PETALING JAYA: Consumer products and services companies see opportunities to grow their revenue amid prevailing business challenges.
Pensonic Holdings Bhd group executive chairman Datuk Seri Chew Weng Khak said the incorporation of digitalisation, automation and competitive products will be inevitable for profitable growth.
“Every manufacturing and business process is continually evaluated for efficacy and efficiency, as this contributes to lower costs, more sales and greater stakeholders’ support.
“Being functional alone is not enough, consumers want innovative, environmentally friendly, affordable and attractive products that look great in their living space,” he said in the company’s annual report.
Chew noted that the average consumer is looking for practical and affordable home solutions to enhance and contribute to greater convenience and comfort for their family and friends.
He said the company continuously improves its offering to meet the needs of different consumer segments.
“More than ever, now consumers have quick access to knowledge and therefore have greater expectations of what they want or need.
“Our in-house research and development team is working on creating more customer-centric and attractive products that meet the different needs of our various consumer segments.”
Chew said there is always opportunity for improvements.
“We looked inwards to strengthen our internal capabilities through lean inventory management, development of a robust plan for business needs as well as analyse and restructure certain business and manufacturing processes to increase efficiency and optimise capacity.
“We also leveraged on technology through software and hardware investment, as well as providing training and development for all levels of employees to capitalise on our technology investment to propel the group forward.”
He said Pensonic will redouble its efforts to adapt quickly to the rapidly changing economic landscape and focus on value-added appliances and activities for its consumers.
Meanwhile, Kamdar (M) Group Bhd in a statement on its annual report said it will continue to exercise financial prudence and tighten operating costs to maximise shareholder value.
“The financial year 2023 has proven to be a challenging year for us.
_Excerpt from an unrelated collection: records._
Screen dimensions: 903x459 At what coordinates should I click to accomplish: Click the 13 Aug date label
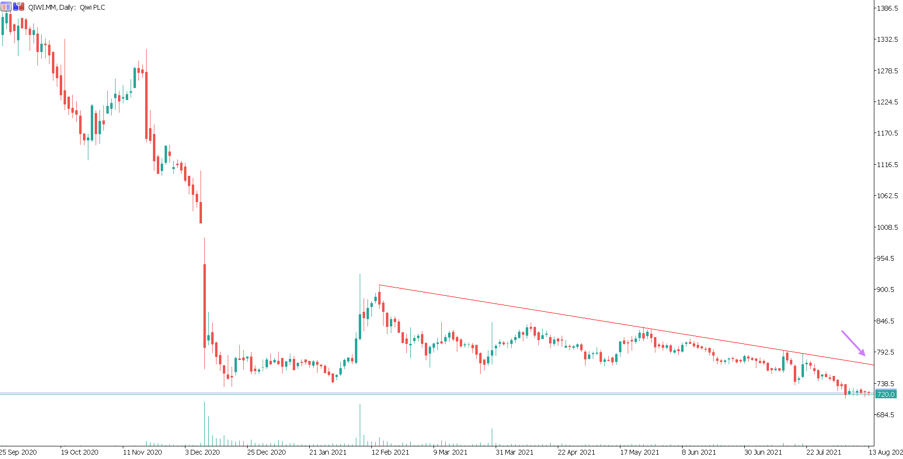pyautogui.click(x=885, y=452)
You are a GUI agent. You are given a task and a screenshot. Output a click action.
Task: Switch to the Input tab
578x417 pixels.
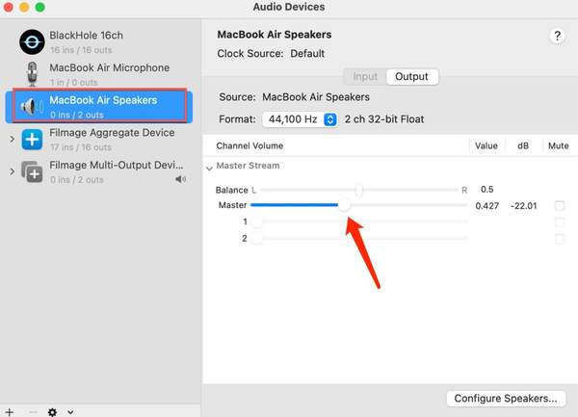tap(365, 76)
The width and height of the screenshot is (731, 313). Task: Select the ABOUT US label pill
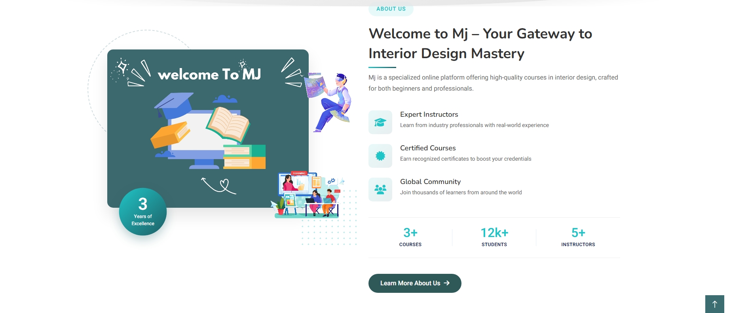tap(391, 9)
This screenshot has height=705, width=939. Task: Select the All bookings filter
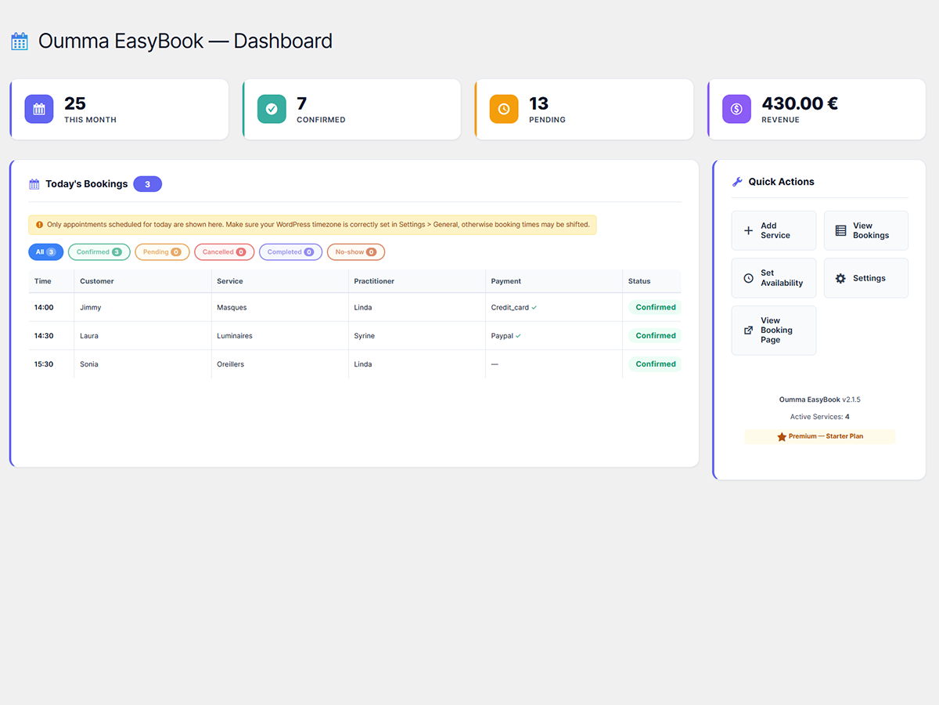pos(45,252)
As we transitioned toward the endemic phase and economic activities continue to normalise, the lower demand for clothing, lower selling prices versus higher costs and stiff competition has resulted in reduced income.
“Nevertheless, despite facing an ongoing volatile and uncertain business landscape, we managed to overcome these hurdles by tapping into our robust fundamentals and sturdy balance sheet.”
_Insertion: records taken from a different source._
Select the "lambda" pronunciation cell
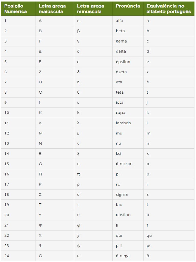The height and width of the screenshot is (262, 196). click(x=123, y=123)
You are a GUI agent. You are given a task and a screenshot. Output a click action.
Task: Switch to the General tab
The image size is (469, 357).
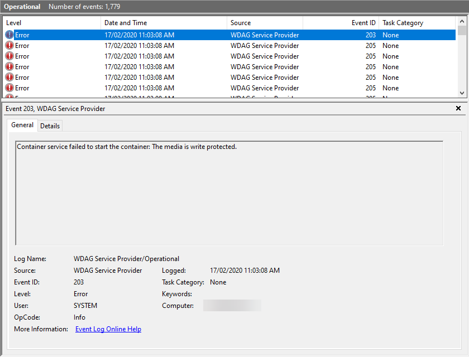[x=22, y=125]
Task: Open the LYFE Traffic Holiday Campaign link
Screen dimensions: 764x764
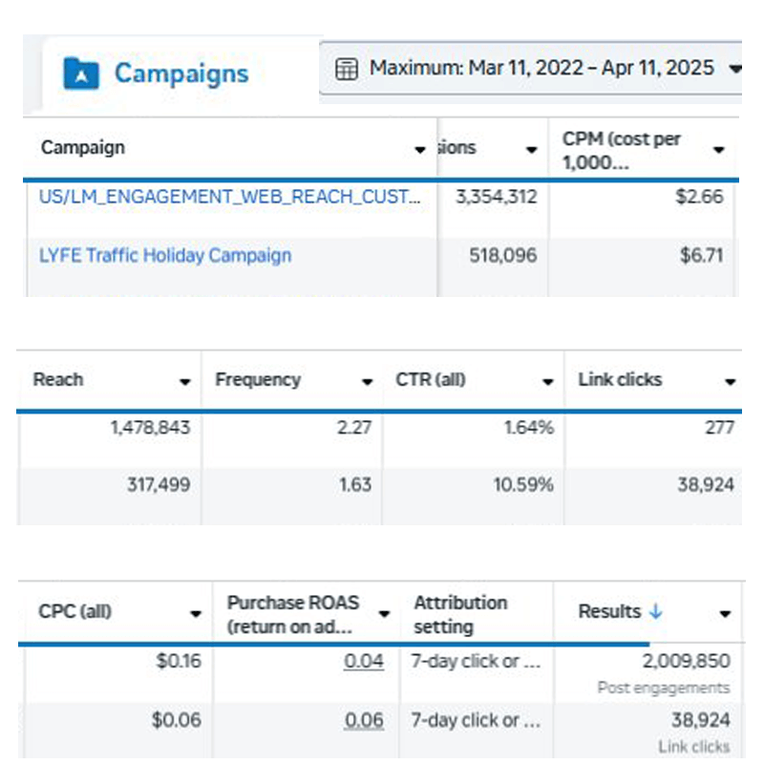Action: click(165, 255)

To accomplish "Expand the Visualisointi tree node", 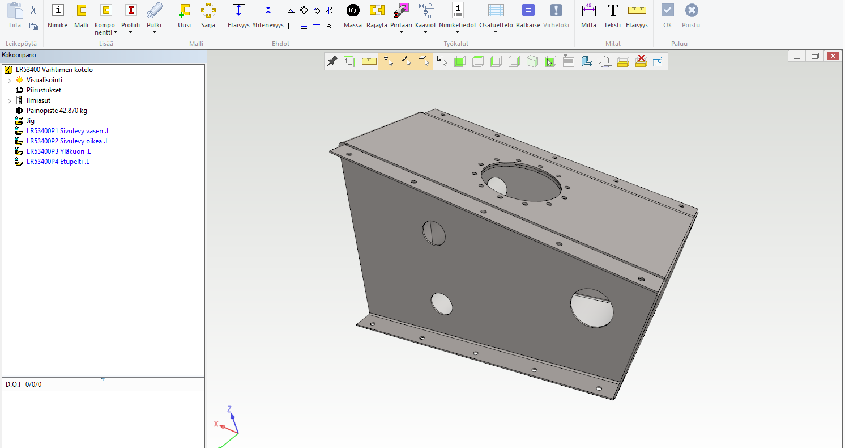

Moving forward, Kamdar said it will continue to seek opportunities to drive the business forward with its diversified range of products and services.
The group said it will do this by leveraging on its strong track record and capabilities that it had built over the years, to ensure the viability of the business.
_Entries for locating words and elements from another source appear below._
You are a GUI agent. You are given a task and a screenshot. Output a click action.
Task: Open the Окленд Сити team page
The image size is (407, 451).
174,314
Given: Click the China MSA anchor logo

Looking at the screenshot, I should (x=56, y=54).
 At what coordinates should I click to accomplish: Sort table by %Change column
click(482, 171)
“We will continue to pursue value creation, business sustainability and growth strategies on all business segments of the group,” it said.
Meanwhile, Cheetah Holdings Bhd in its annual report said it expects the outlook for the group to remain challenging due to the volatility of the global economy, fluctuations in interest rates and increase in operating cost such as costs of raw materials, labour and freight charges.
“Amid this challenging business environment, the management would continue to explore opportunities to keep its branding and collection afresh to appeal to its target customers.”